Chi scende, chi sale, chi si mantiene in un magico equilibrio.
Chi è sceso a precipizio, nella musica cubana da ballo di oggi, è - lo si dice con la morte nel cuore - Los Van Van: per il secondo anno consecutivo, senza Juan Formell, al festival Latinoamericando Van Van è apparso in piena crisi di identità: ora risulta un gruppo sostanzialmente di timba, senza infamia e senza lode, senza quella freschezza e quella originalità che Van Van era sempre riuscito a mantenere, una formazione che, immemore dei grandi classici di Van Van, spariti dal repertorio, affida la parte vocale di brani ordinari a cantanti senza fascino, e fa rimpiangere Pedrito Calvo (rivisto a Latinoamericando nella serata dedicata ai Cuban's Grammy: ma lì l'opportunità di vedere, anche se solo per qualche minuto, una vera leggenda come il conguero Tata Guines, ormai un vecchietto, faceva impallidire tutte le altre presenze).
Ma la favola bella di Van Van è pur sempre durata una quarantina d'anni. Afflitto da problemi di salute, e da tempo stanco di viaggiare in continuazione, Formell ha, se non abdicato, delegato i poteri al figlio batterista: il quale però non sembra fare tesoro della grande lezione del padre, che aveva avuto l'intuizione di ritenere il formato della charanga (i complessi basati su violini e flauti), che, variamente riveduto e corretto, era allora già sopravvissuto a diversi passaggi d'epoca nella musica cubana, ancora spendibile per una musica innovativa. E come era spendibile negli anni sessanta, così lo è ancora oggi.

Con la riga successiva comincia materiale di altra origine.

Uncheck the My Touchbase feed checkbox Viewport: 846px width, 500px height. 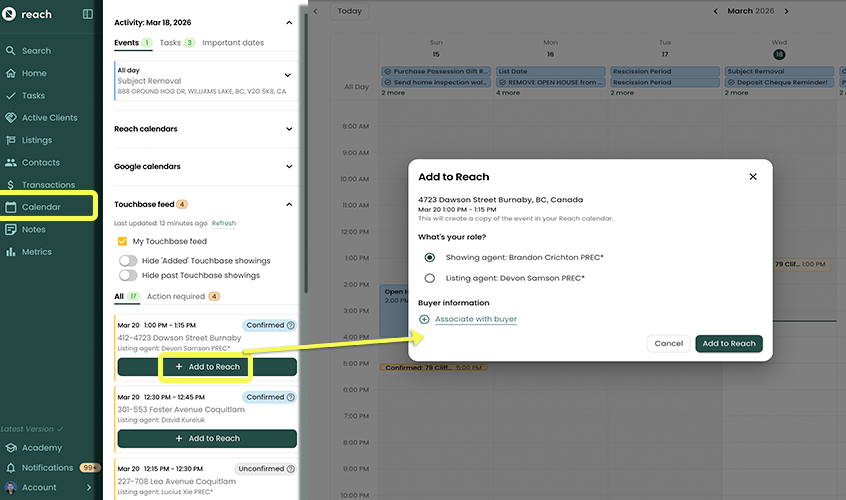click(x=122, y=242)
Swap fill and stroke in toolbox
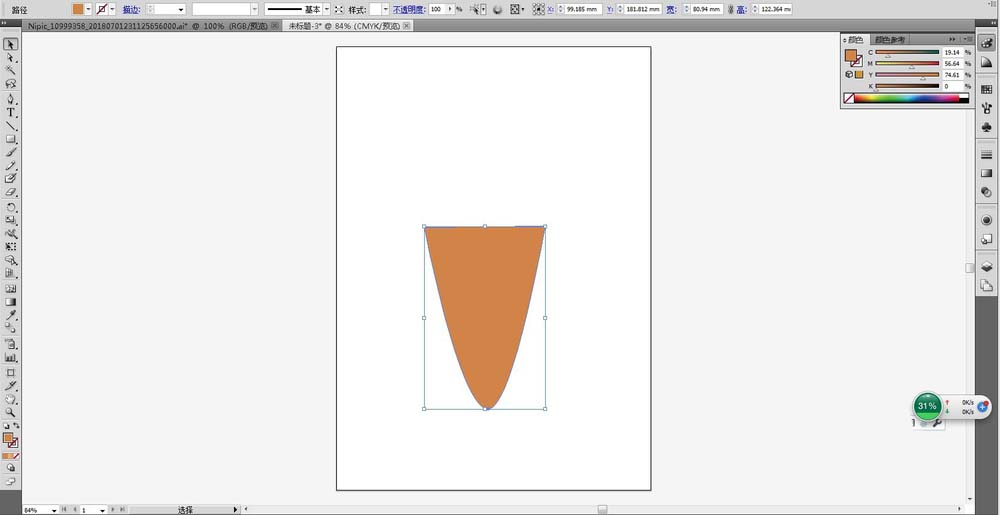The image size is (1000, 515). click(x=17, y=426)
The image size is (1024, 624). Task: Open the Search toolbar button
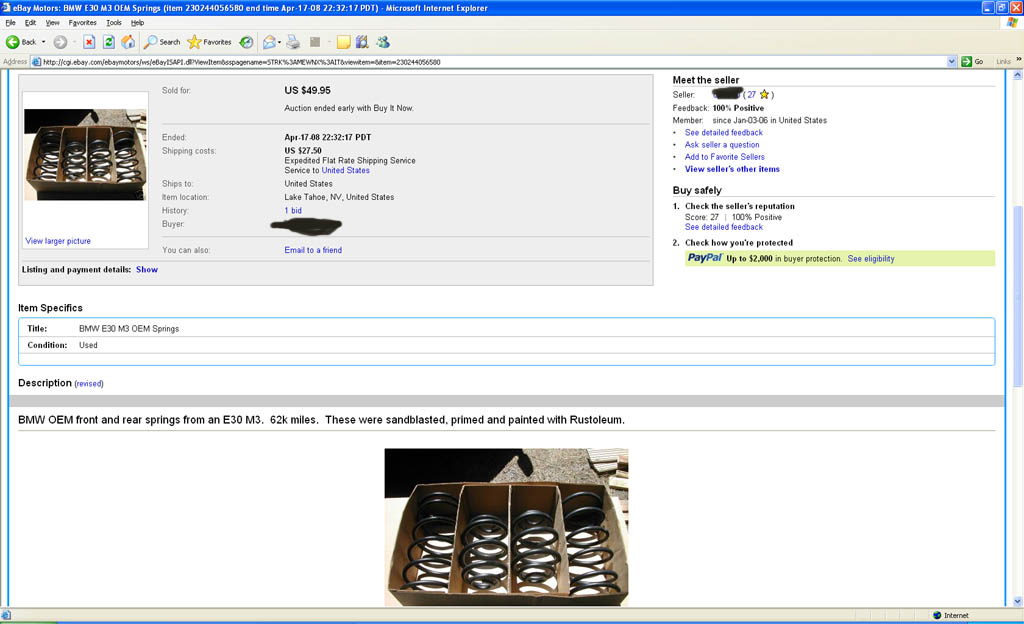(x=162, y=42)
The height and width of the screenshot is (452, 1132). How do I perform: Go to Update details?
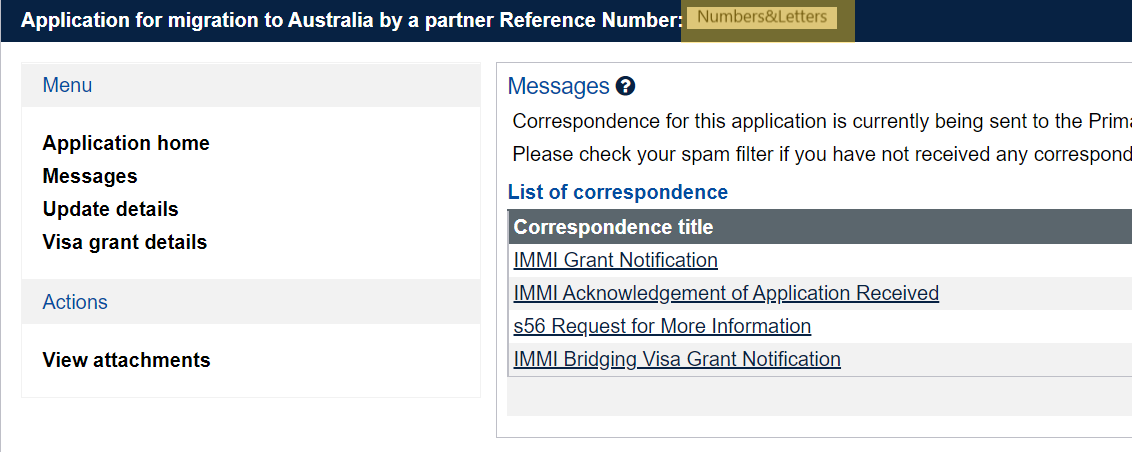(x=110, y=209)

Chi per esempio è salito con decisione, nella musica da ballo cubana di oggi, è il Trabuco di Manolito Simonet, nel quale, con tromba, tromboni, contrabbasso, violoncello, violino, flauto (oltre ovviamente a tastiere, batteria e percussioni), gira e rigira ritroviamo un'ennesima reincarnazione della gloriosa charanga. Il repertorio del Trabuco di Simonet è elegantemente vario: fra timba non sclerotizzata, jazz, funky, Manolito può permettersi anche di sfiorare intelligentemente, senza scadere nel tormentone, il reggaeton, e può concedersi senza scadere incursioni romantiche nel passato come col classico Como fué... però de ti me enamoré. Fino al bis con l'hit Marcando la distancia. L'orchestra sa intrattenere, ma si capisce che a Manolito interessa ovviamente fare spettacolo, perché queste sono le regole del gioco, ma soprattutto fare musica. Al punto che sabato scorso le ragazze cubane assiepate sotto il palco di Latinoamericando, sperando che qualche fortunata fra loro fosse, come succede abitualmente, invitata in scena a ballare, sono rimaste a bocca asciutta: clamoroso.

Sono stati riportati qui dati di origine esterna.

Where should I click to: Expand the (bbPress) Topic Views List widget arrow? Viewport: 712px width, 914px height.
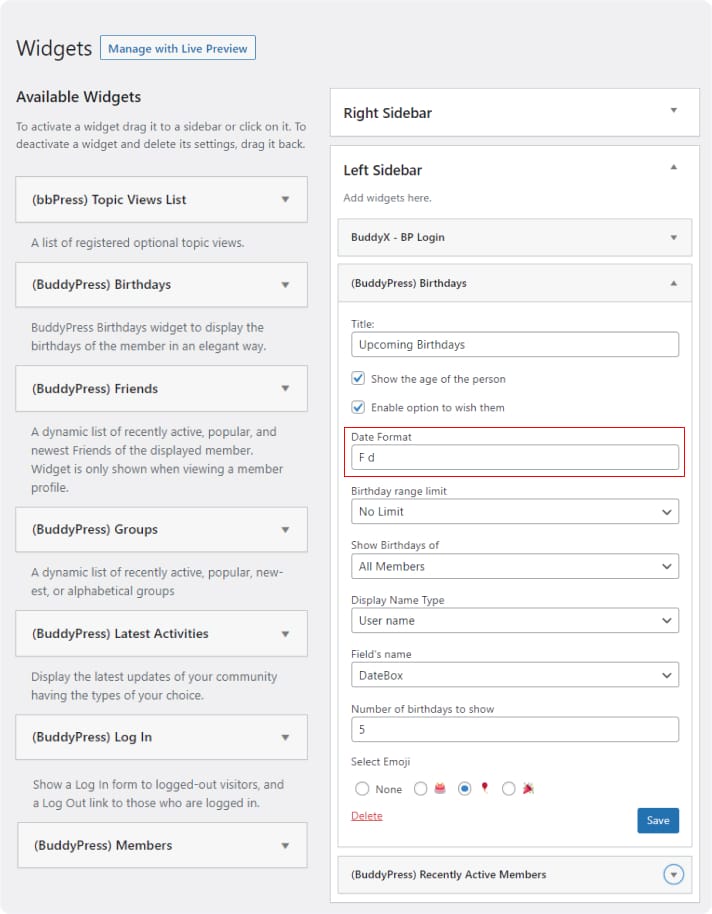(285, 200)
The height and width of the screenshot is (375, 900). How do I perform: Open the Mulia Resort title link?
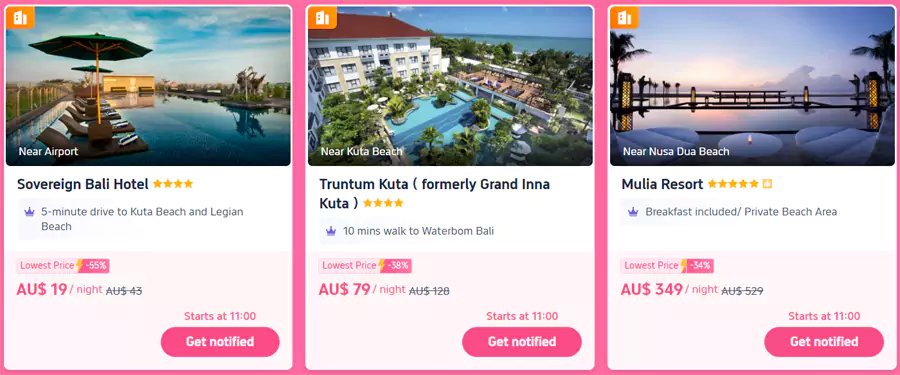click(662, 184)
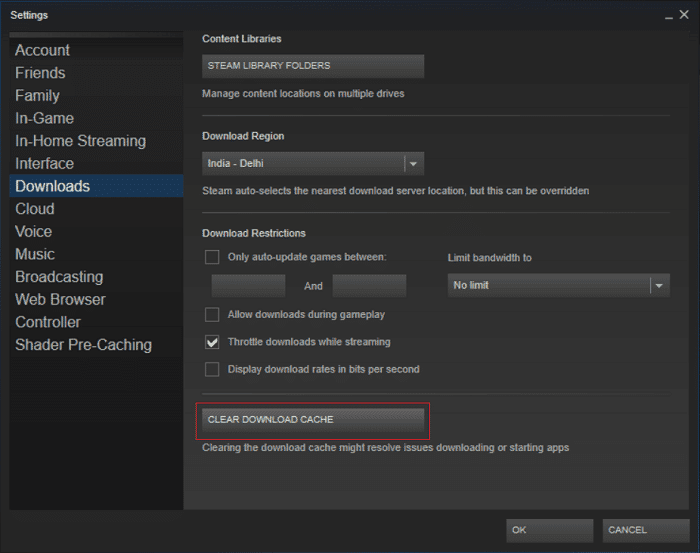
Task: Open the Account settings category
Action: [42, 50]
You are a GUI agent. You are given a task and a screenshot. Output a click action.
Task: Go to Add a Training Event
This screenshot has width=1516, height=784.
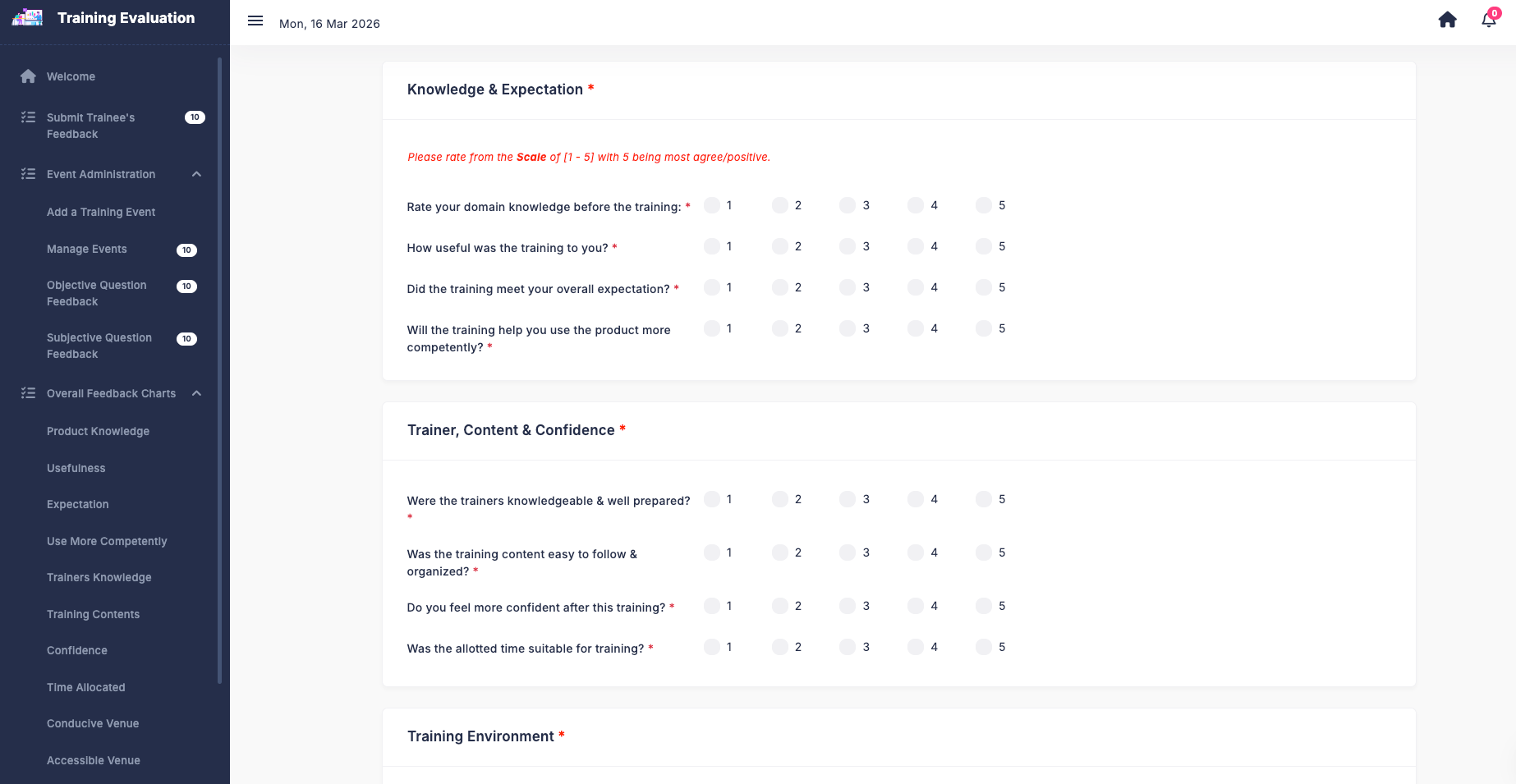pyautogui.click(x=101, y=212)
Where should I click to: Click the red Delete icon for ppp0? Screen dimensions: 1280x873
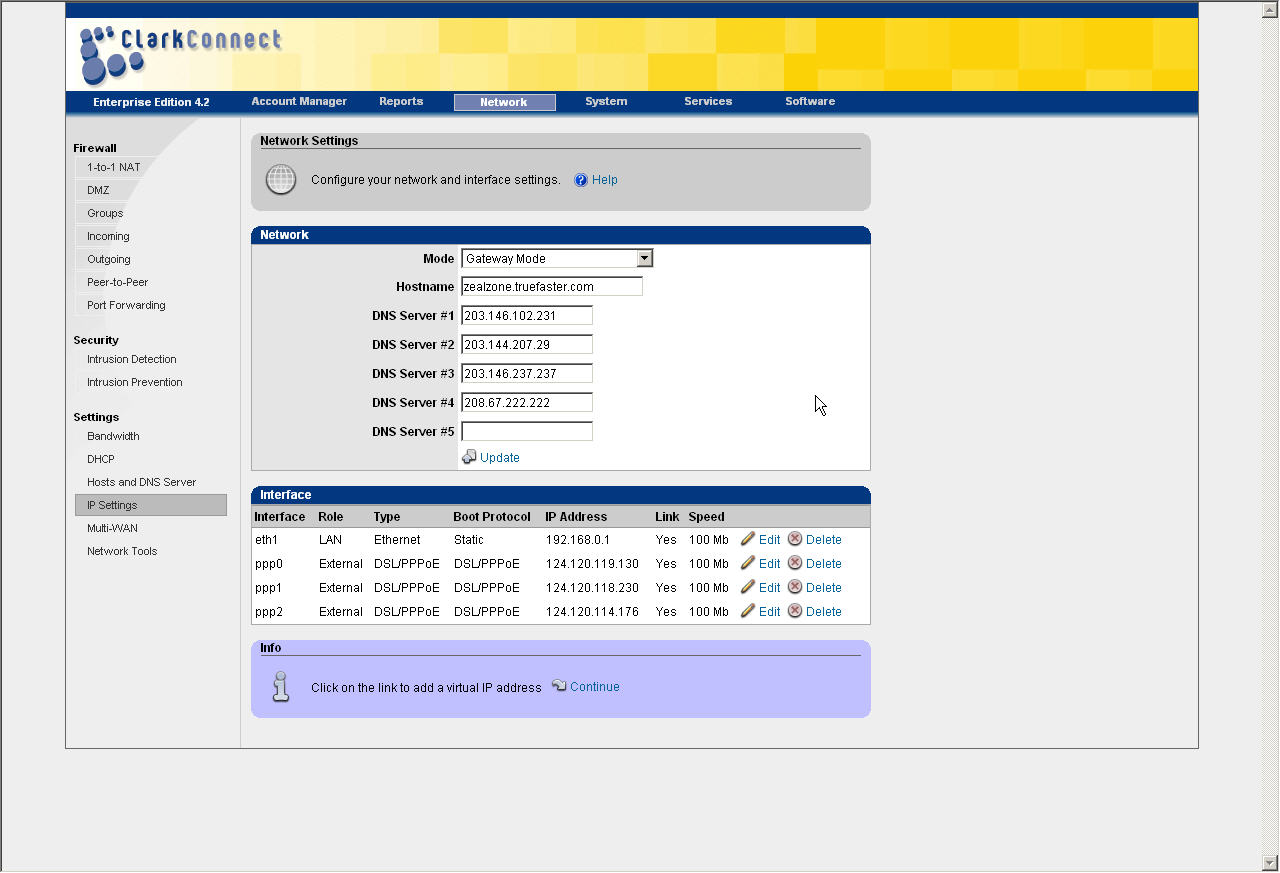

Chi mantiene una miracolosa dignità è Aragon. Non tutte le trasmissioni dinastiche del potere a Cuba sono malvage come quella tra Formell padre e Formell junior: Rafael Lai è il figlio del primo direttore musicale di Orquesta Aragon, e la gloriosa formazione, sessant'anni e rotti di vita, nelle sue mani gode di ottima salute. Con giovani e anziani impegnati a tenere alto il nome della compagine, l'impasto di violini e flauto è impagabile e la sublime leggiadria de El Bodeguero rimane sempre un'esperienza mistica. Il repertorio però non è fossilizzato: al posto del contrabbasso c'è, per quanto misurato, un pulsante basso elettrico e Aragon sacrifica volentieri, con garbo, alla timba e alle tendenze più recenti. Ma tenendo dritta la barra.
Lai junior non ha dubbi: «Los Van Van è nato come charanga, Manolito y su Trabuco è una charanga, la Charanga Habanera in un primo momento era appunto una charanga - dice Lai - dunque a partire dalla charanga si continua a sviluppare nuova musica, non si può certo dire che la charanga sia caduta nel dimenticatoio. La charanga ha lasciato il segno nella musica da ballo cubana fin dalla prima metà del secolo scorso, e nella musica cubana continua ad esserci e ci sarà sempre qualche cosa che gioca sul suono della charanga. A noi di Aragon spetta il compito di conservare la charanga nel suo stato più classico. Però siamo capaci di stare al passo coi tempi. Anch'io temevo che cercare di rivolgerci anche al pubblico che segue la musica da ballo attuale potesse farci perdere il cammino che abbiamo fatto nella nostra storia: ma invece ci siamo accorti che riusciamo a sommare generazioni diverse». Attendiamo con impazienza il nuovo, imminente album di Aragon, in cui l'orchestra, tutt'ora amatissima in Africa occidentale, accompagna la cantante del Togo Afia Mala.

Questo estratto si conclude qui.